Rep. Patrick J. Kennedy, Democrat of Rhode Island, said in a statement, "My thoughts and prayers are with Senator Pell's wife, Nuala, and his family. Senator Pell has left an extraordinary legacy that is appreciated by so many people around the world. Our nation has lost one of its most visionary and thoughtful legislative leaders, and his hallmark, the Pell Grant, exemplifies his efforts to promote education and opportunity for all Americans. His commitment to public service and his notable contributions to Rhode Island and our nation continue to inspire people of all generations.''

U.S. Rep. James R. Langevin, a fellow Democrat, said in a statement released by his office: “Rhode Island has lost one of its greatest statesmen, one who embodied the highest ideals of public service. Senator Pell was a gentleman and champion for those who needed their voices heard, and his work truly made a difference for our state and the nation. I considered Senator Pell a friend and a mentor and had the honor of interning in his Washington, DC office during my studies at Rhode Island College. As I began my own career in government, Senator Pell was there – offering advice and support. He is, and always will be, a role model for me as I work to serve the people of Rhode Island just as he did, with courage and integrity.''

Rhode Island General Treasurer Frank T. Caprio said in a statement, "Senator Pell's career in public service shaped national and international policy over the decades, but he never forgot his first priority was the state of Rhode Island."

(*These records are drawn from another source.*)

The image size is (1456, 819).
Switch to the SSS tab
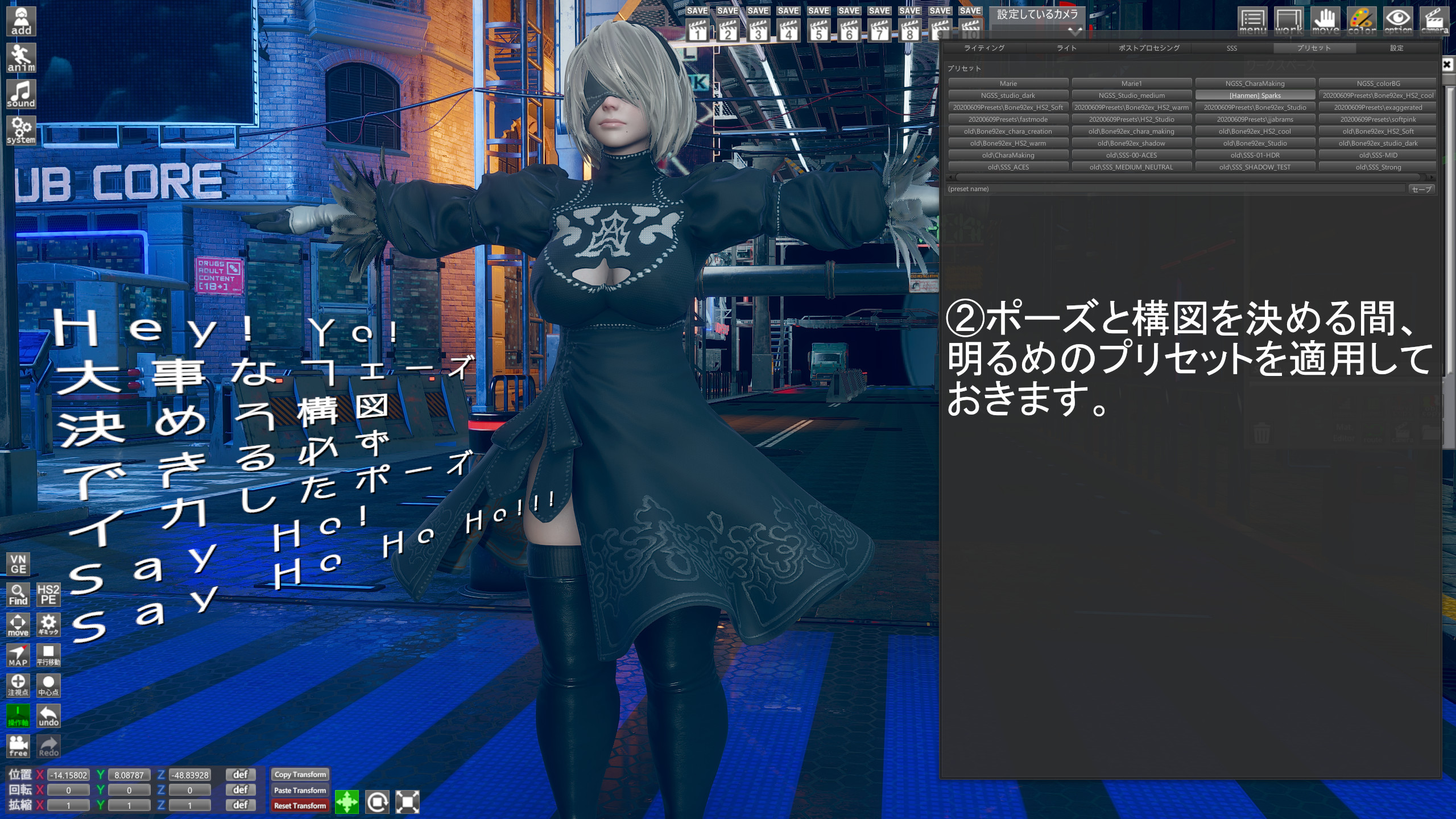1231,48
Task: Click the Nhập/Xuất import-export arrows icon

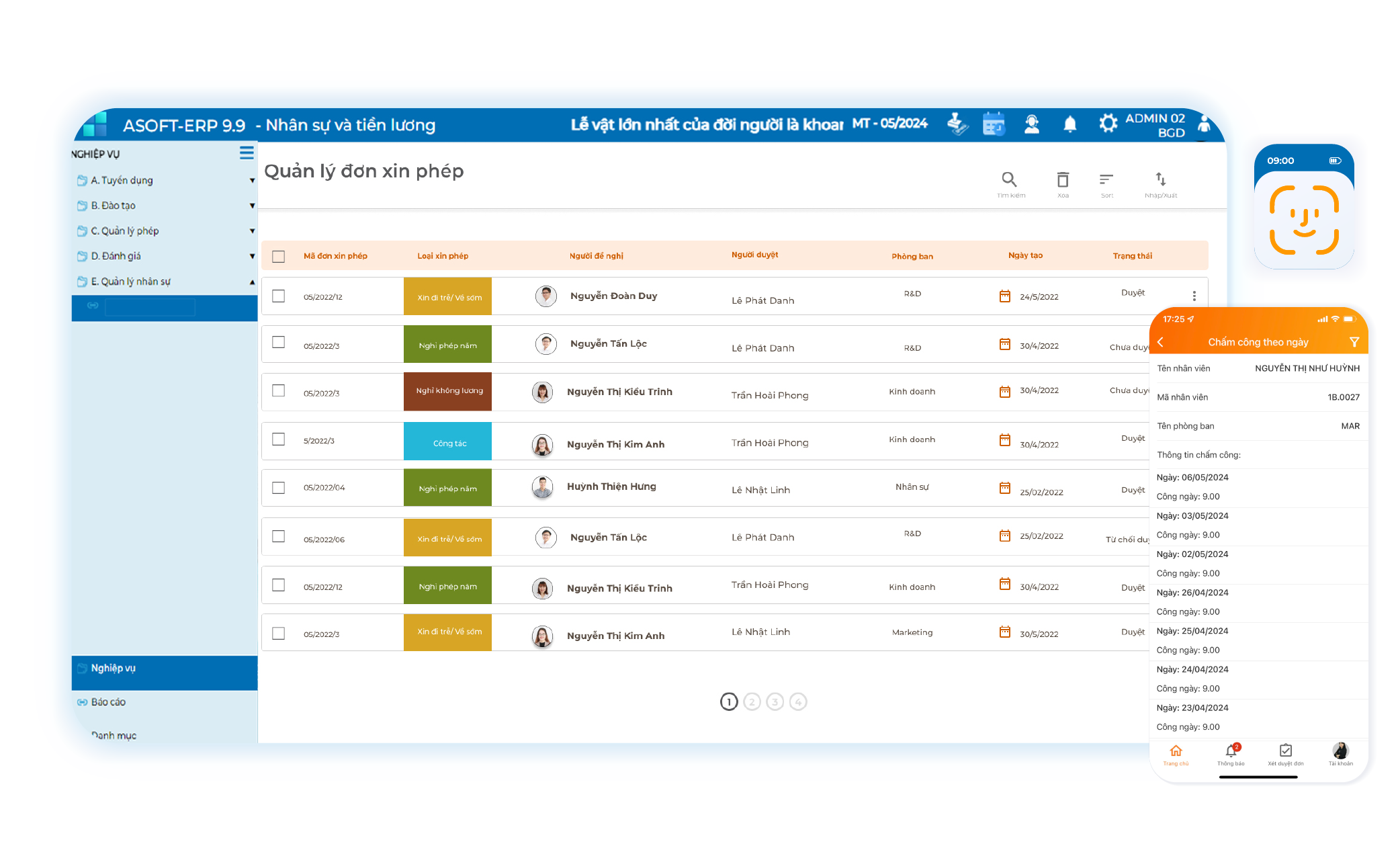Action: (1161, 179)
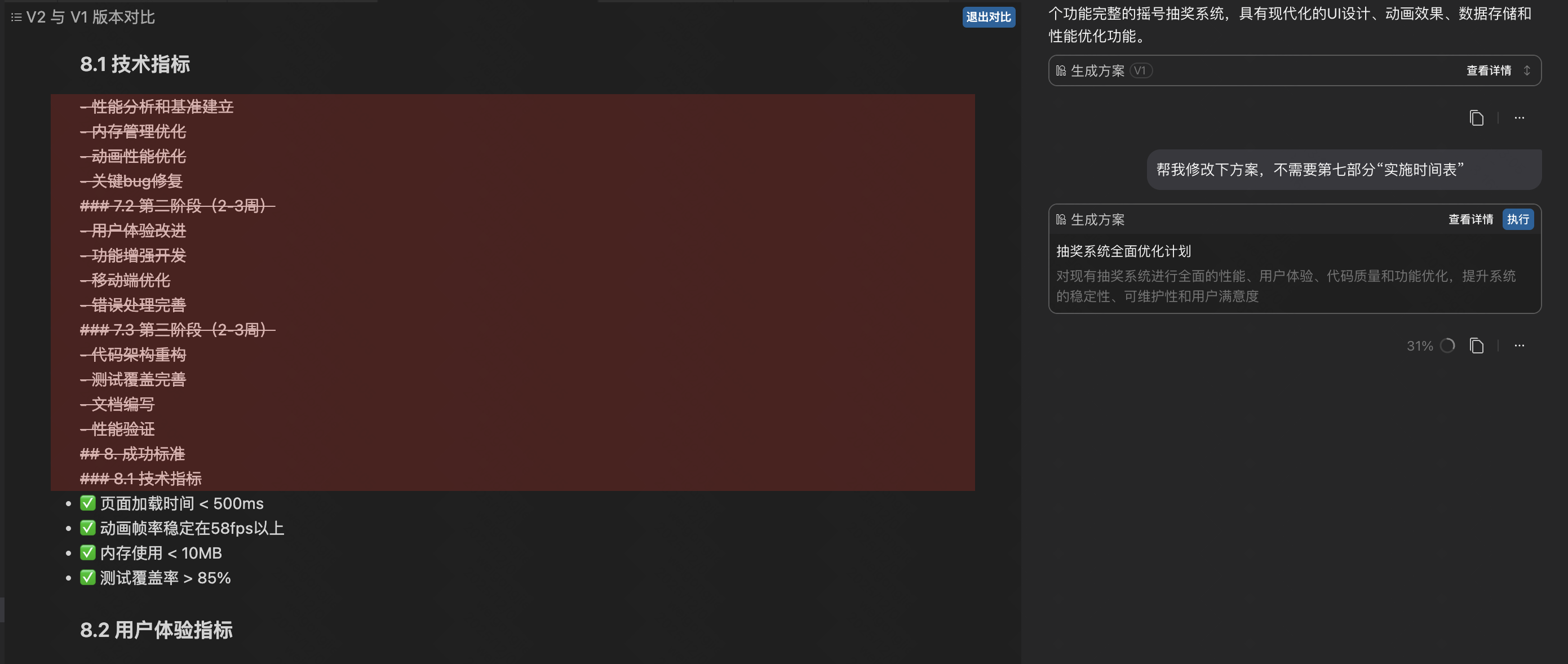
Task: Open the outline list icon beside title
Action: (16, 17)
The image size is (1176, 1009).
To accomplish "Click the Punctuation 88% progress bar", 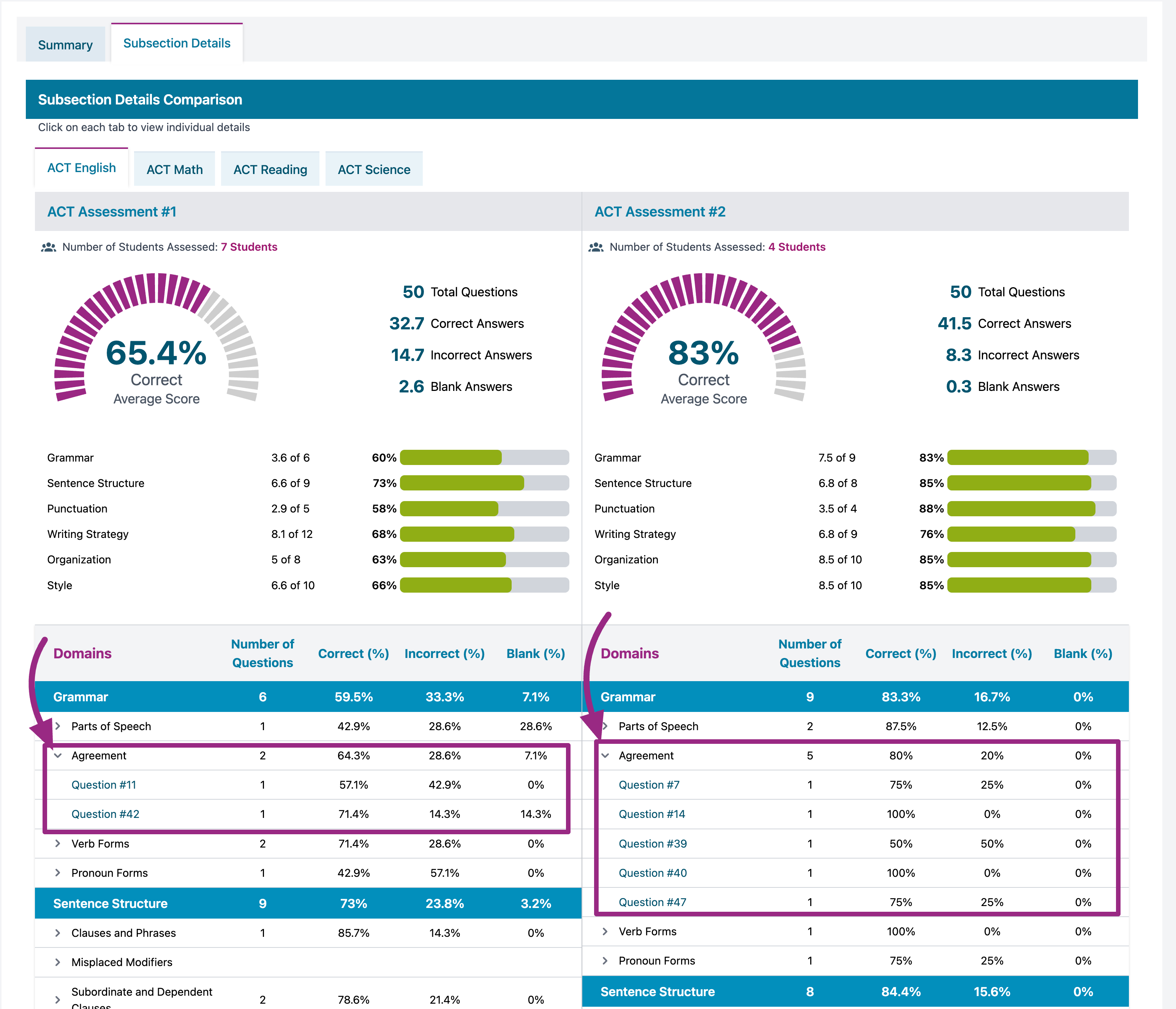I will (x=1031, y=508).
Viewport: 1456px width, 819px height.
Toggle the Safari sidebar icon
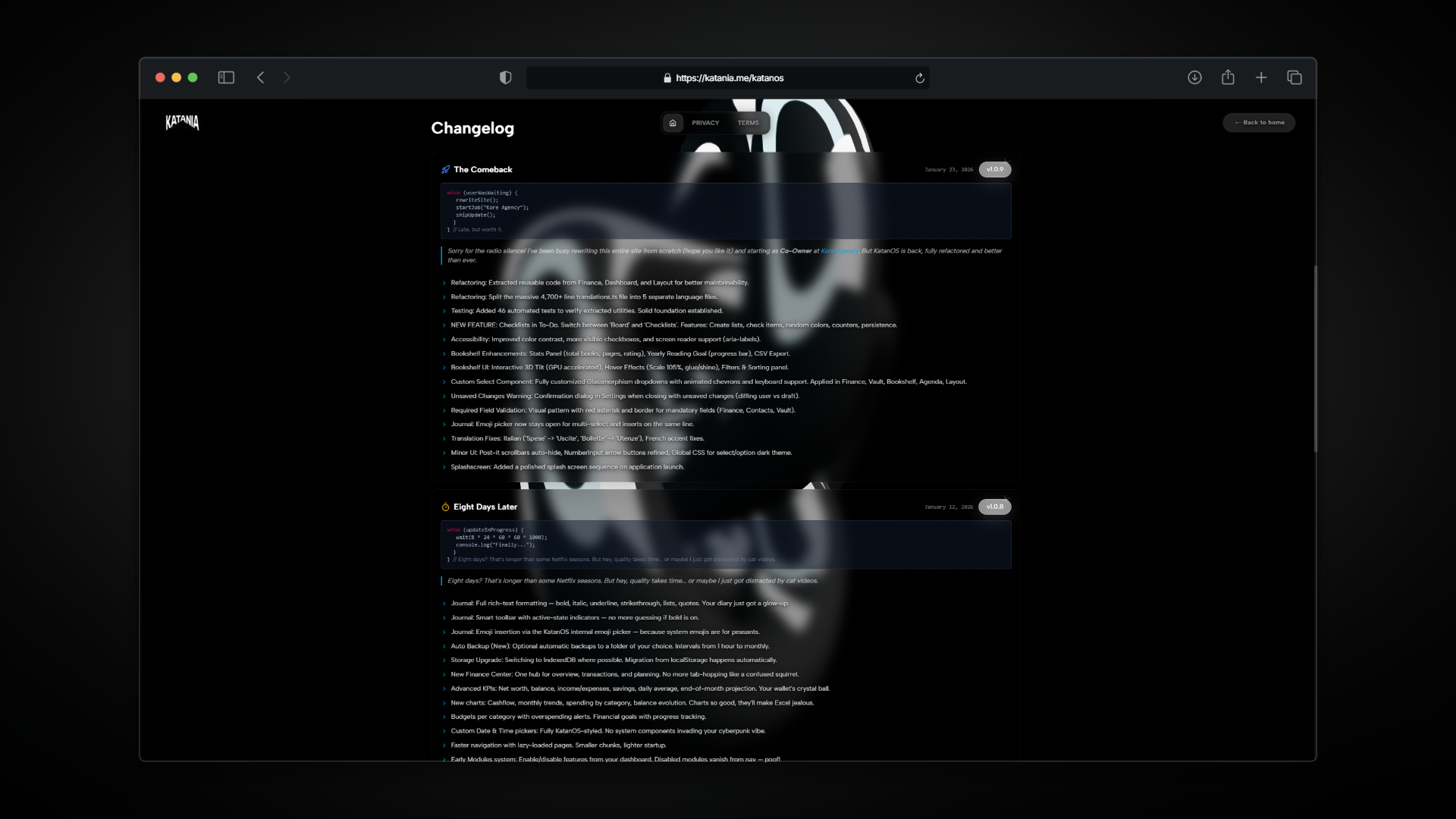[x=226, y=77]
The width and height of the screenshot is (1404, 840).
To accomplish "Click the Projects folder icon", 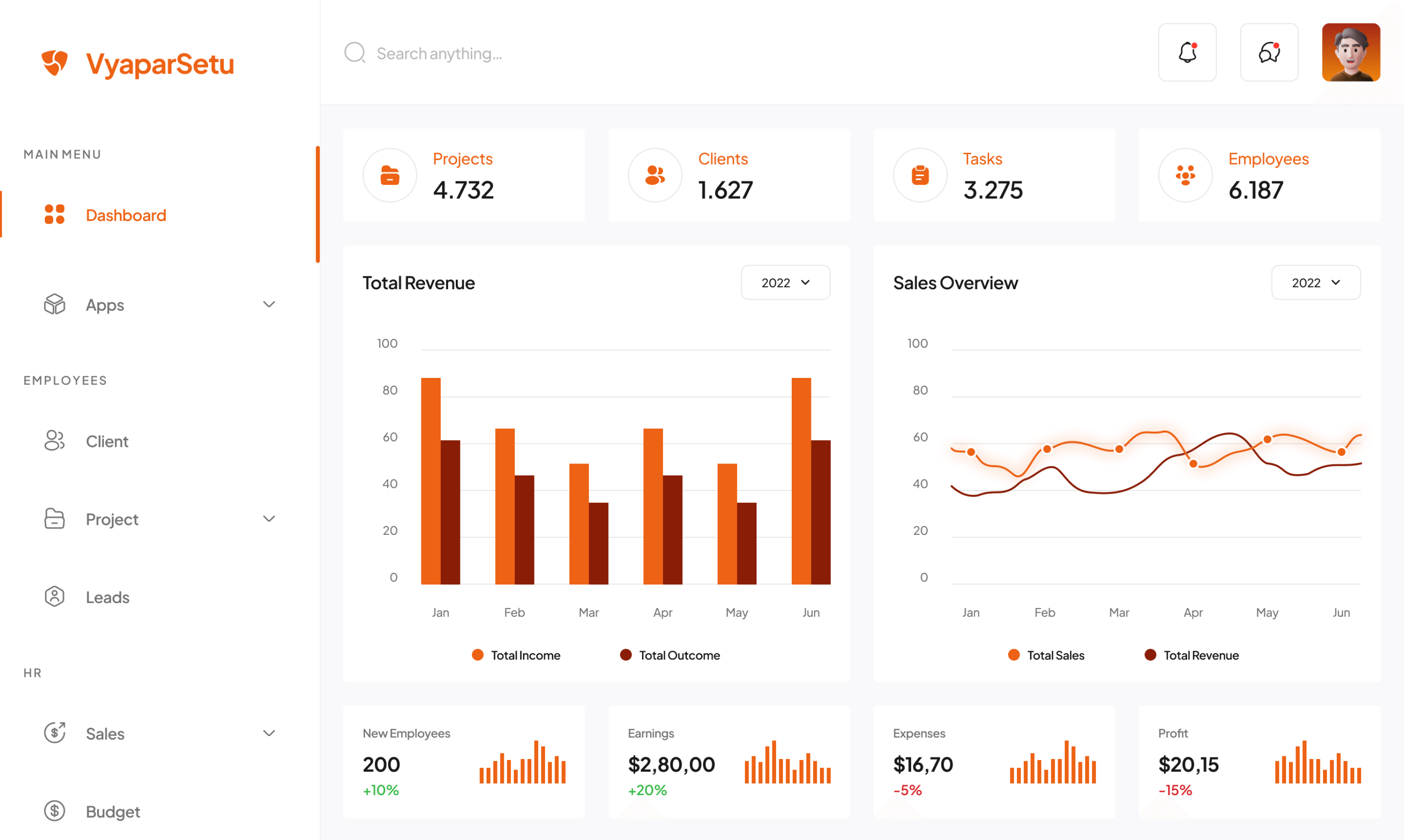I will click(x=389, y=176).
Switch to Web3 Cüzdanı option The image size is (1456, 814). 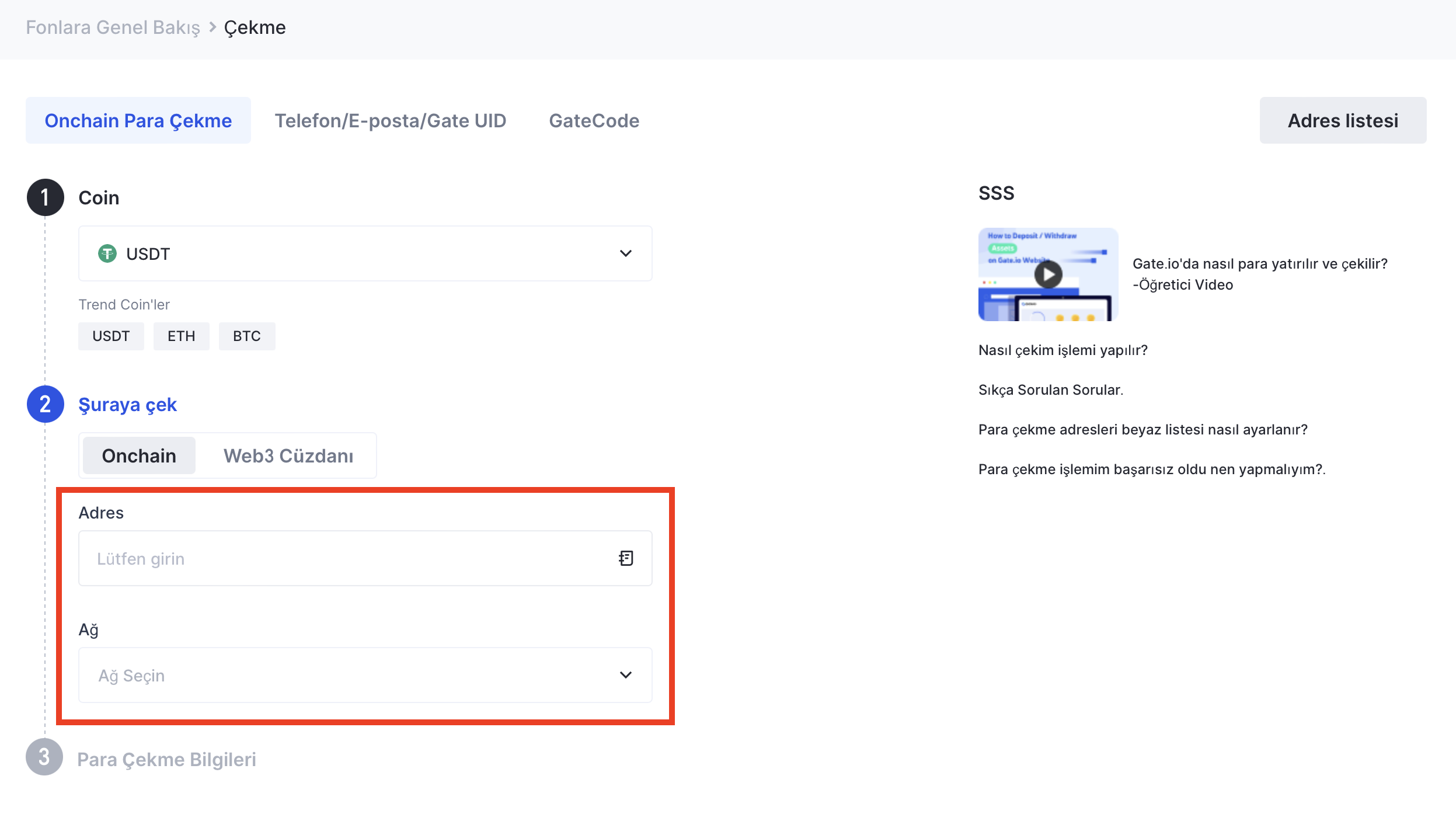point(288,455)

Pell is survived by his wife of 64 years; his son, Christopher T.H. Pell, of Newport; a daughter, Dallas Pell, of New York City; five grandchildren and five great grandchildren. His son, Herbert Pell, died in 1999 and his daughter, Julia Pell, died in 2006.

THE PELL YEARS

*1960: Claiborne Pell wins three-way Democratic primary, then beats Republican Raoul Archambault Jr. for U.S. Senate seat held since 1938 by Theodore Francis Green.

*1962: On tour of Southeast Asia, Pell forms view that Vietnam conflict could become "an American war," as he warns in 1963 report to the Senate.

*1965: President Lyndon Johnson signs into law Pell bills creating the National Endow

ment for the Arts and Humanities and launching a program of federal subsidies for high-speed rail transit.

*1966: National Sea Grant College program is created. The Pell-sponsored law directs ocean research money to schools, including the University of Rhode Island. Pell wins second term over Ruth M. Briggs.

*1967: Pell begins drive for a treaty banning nuclear weapons tests on the ocean floor. The arms treaty, ratified by the Senate in 1972, is one of several in which Pell plays a major role.

*1972: President Nixon signs higher education amendments creating college tuition subsidies (later named Pell Grants) for low-income students and expanding student loans and other aid. Pell wins third term over Gov. John Chafee.

*1978: Pell wins fourth term over James G. Reynolds.

*1984: Pell wins fifth term over Barbara Leonard.

*1987: Pell becomes chairman of the Senate Foreign Relations Committee.

*1990: Pell wins his sixth term over Rep. Claudine Schneider.

*1991: Frustrated by the job and under pressure from colleagues, Pell concedes much of his chairman's power in a skakeup of the Foreign Relations Committee.

*1994: As Republicans take control of the Senate, Pell loses chairmanships of the Foreign Relations Committee and the Education and Arts Subcommittee. Pell is diagnosed with mild form of Parkinson's Disease.

*1995: Pell announces he will retire at the end of his term in 1996.